**Work required:** In the listing below, write out again the lines starting with the one containing "You are a computer-use" and going on through the one containing "point(34,170)", substituting "date range" for "zoom range" and leaving everything else unchanged. Leave the pictures out of your answer.

**Data rows:**

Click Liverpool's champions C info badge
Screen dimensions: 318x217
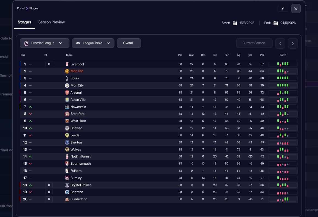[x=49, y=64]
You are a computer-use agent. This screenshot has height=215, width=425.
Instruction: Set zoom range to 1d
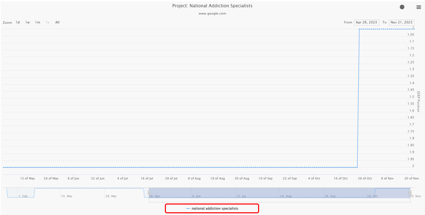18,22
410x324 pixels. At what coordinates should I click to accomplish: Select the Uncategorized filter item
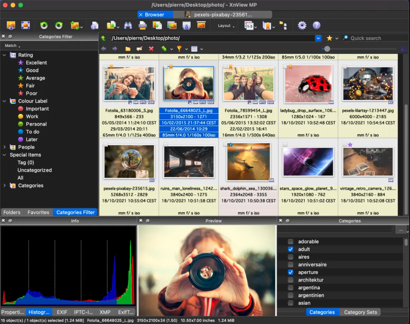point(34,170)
...
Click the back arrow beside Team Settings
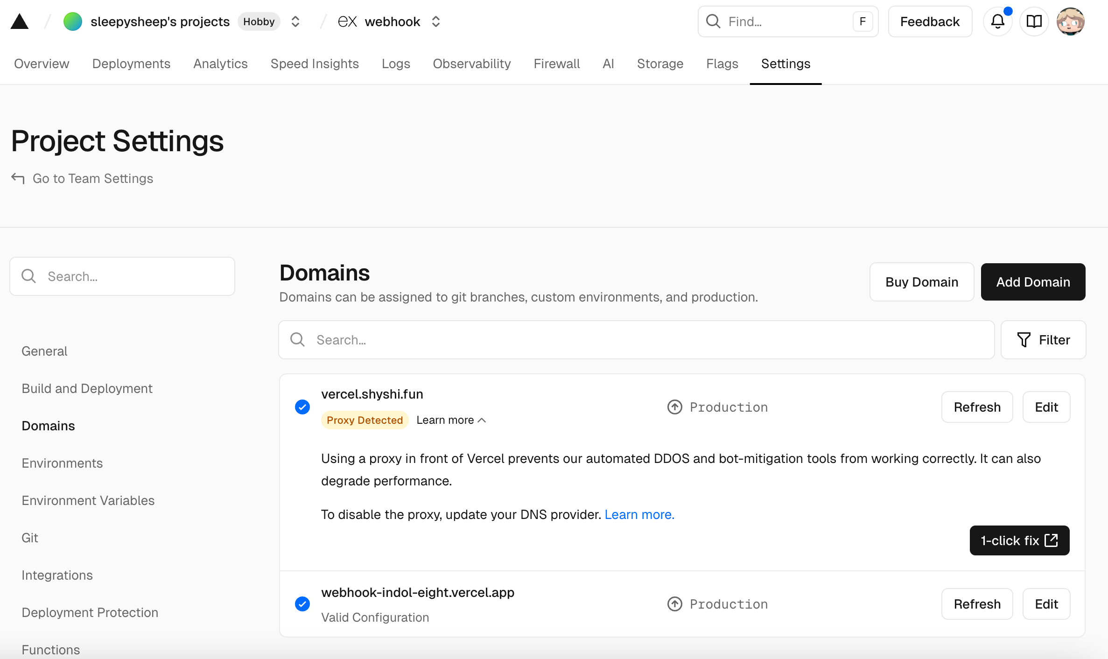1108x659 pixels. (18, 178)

**The solution:**
You are a computer-use agent. This screenshot has height=215, width=425.
Instruction: Set date range to 1d
18,22
410x324 pixels. At what coordinates should I click to accomplish: Select the Uncategorized filter item
point(34,170)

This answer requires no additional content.